Scott Drew’s Baylor squads have been prolific on offense. Over the last 14 seasons, they’ve ranked top 25 in adjusted offensive efficiency 12 times. Only Duke has matched that feat.
The Bears have gone to another level this season. They rank No. 1 in adjusted offensive efficiency on three of the big analytics websites: Torvik, Haslam and EvanMiya. They rank No. 3 on KenPom but are within striking distance of overtaking Iowa.
Although the 2019-2020 Bears were the best Baylor team until this one, they ranked No. 17 in offensive efficiency. Here’s how Baylor’s ranked in major offensive categories from 2010, the elite eight season, through the 2019-2020 season:
The 2020 Bears struggled, at times, because they couldn’t shoot well from inside the arc. The Bears had 13% of their shots blocked, which ranked 350th nationally.
The 2021 Bears are better from nearly everywhere (lower numbers—given it’s a ranking—are better):
Baylor has achieved an unprecedented feat to start the campaign. Through six games, Baylor ranks top five in offensive rebounding rate (3rd) and effective field goal percentage (2nd). There are 6,510 teams that have completed a season in KenPom’s database. No team has ever finished top five in both. Only four teams have finished top 10 in both categories (2013 Indiana, 2007 Georgetown, 2005 Wake Forest and 2002 Kansas).
It makes sense that teams would normally struggle to shoot and offensive rebound. Most teams that can crash the glass aren’t going to have great shooters. Those excellent offensive rebounding teams put out two traditional big men, which can make spacing the floor difficult.

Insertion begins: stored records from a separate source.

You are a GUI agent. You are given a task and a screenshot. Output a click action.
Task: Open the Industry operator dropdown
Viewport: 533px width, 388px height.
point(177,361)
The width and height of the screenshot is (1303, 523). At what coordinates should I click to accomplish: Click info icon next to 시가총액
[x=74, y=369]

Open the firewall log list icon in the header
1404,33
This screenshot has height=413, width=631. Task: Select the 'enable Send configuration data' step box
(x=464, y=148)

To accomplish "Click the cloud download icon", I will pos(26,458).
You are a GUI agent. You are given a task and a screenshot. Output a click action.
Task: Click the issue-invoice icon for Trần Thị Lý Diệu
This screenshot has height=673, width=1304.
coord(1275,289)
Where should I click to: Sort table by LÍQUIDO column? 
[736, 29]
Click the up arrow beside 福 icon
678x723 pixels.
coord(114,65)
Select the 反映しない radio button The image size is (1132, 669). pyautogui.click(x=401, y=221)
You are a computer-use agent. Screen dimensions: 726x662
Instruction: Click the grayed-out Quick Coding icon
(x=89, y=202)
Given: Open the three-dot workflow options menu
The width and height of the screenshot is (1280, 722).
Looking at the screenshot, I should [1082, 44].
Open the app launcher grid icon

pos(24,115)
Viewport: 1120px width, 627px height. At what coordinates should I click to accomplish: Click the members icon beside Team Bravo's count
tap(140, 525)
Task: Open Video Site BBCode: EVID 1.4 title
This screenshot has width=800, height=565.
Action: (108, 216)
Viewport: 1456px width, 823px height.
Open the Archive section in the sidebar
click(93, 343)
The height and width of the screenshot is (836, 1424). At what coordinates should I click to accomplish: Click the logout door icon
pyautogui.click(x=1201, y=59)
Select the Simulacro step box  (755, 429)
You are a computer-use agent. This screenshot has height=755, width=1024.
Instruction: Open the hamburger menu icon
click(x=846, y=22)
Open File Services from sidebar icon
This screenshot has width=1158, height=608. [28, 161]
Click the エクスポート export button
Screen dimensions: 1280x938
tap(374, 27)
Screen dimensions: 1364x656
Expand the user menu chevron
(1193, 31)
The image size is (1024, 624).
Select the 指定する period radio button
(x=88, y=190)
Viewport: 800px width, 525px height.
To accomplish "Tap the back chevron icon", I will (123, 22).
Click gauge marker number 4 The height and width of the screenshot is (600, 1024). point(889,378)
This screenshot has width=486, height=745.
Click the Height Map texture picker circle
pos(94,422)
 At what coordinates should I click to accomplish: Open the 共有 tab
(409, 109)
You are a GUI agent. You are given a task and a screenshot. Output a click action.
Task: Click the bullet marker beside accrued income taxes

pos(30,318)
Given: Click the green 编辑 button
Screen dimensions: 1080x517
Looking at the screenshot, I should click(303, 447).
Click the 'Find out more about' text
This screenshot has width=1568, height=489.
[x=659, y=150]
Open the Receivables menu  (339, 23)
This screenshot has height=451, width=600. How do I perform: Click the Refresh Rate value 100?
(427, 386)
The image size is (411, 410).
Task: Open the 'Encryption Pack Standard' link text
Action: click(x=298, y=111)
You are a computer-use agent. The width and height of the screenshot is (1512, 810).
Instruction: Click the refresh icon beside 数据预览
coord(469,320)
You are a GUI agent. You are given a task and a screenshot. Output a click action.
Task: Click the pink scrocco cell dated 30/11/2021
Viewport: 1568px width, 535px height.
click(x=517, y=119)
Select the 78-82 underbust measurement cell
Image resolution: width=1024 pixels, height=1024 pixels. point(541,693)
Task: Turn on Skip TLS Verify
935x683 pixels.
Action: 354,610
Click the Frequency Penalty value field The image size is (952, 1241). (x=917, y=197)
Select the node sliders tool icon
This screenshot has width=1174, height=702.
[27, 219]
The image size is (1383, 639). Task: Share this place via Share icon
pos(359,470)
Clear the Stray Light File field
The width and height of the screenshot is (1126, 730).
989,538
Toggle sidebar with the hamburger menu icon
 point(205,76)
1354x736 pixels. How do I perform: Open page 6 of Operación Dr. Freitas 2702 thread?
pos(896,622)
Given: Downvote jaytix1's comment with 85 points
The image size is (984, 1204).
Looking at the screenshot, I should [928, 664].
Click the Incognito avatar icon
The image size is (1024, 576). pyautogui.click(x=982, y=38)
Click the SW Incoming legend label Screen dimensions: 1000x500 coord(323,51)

But the Bears have ways to still space with two big men. Baylor runs a play that the Clippers popularized. Some call it “45” because the four and the five come up to set two screens. Butler told me that when he attacks out of the play, he often looks for a switch. The Bears put immense pressure on teams in that alignment because Jonathan Tchamwa Tchatchoua can roll to the rim, and Mark Vital is an unbelievable screener. So those two aren’t just guys teams can ignore (some do and pay the price). And then Butler remains a threat with the ball; He can shoot, hit another guard on the strong side, or make a phenomenal pass to hit Davion Mitchell for a triple on the other side of the floor. During the 2019-2020 campaign a team could play off Mitchell, as he shot 32% from deep. When he’s hitting 54% of his 28 attempts—after a form change in the offseason—teams are in big trouble when they plan to close late:
Against Kansas State, one play exemplified how annoying it must be to play Baylor. Jared Butler drew a foul and missed both free throws. After Baylor’s 31 point thrashing of the Wildcats, Bruce Weber said, “They’ve got the rebounding of West Virginia where they just crash the glass, dare you and say, ‘Can you box me out?’ We joked on the bench, I thought they were missing free throws on purpose because they thought they had a chance to go get the rebound. They’re good. There’s no doubt.” Flo Thamba grabbed an offensive rebound, and Butler ended up with more points than if he’d drilled the free throws:
If there’s one constant in an America that features unending change, it’s that Baylor has played at a slow offensive pace. From 2014-2020, the Bears ranked sub 250 every year in average length of offensive possession. That worked—the Bears were elite every season except 2018—and speeding things up wouldn’t have made that offense better. But the 2021 Bears are 50th in average offensive possession length. Baylor can just get into pick-and-rolls (which will be covered in-depth later in the week) and let one of the guards go to work:
The Baylor lineup is just ridiculous. On Evan Miya’s website, the top four players in the Big 12: Davion Mitchell, Jared Butler, Mark Vital and Macio Teague. Butler is KenPom’s Big 12 Player of the Year. On Torvik, Butler is the Big 12’s best player, while Mitchell is third, Teague is fourth and Jon Tchamwa Tchatchoua is seventh.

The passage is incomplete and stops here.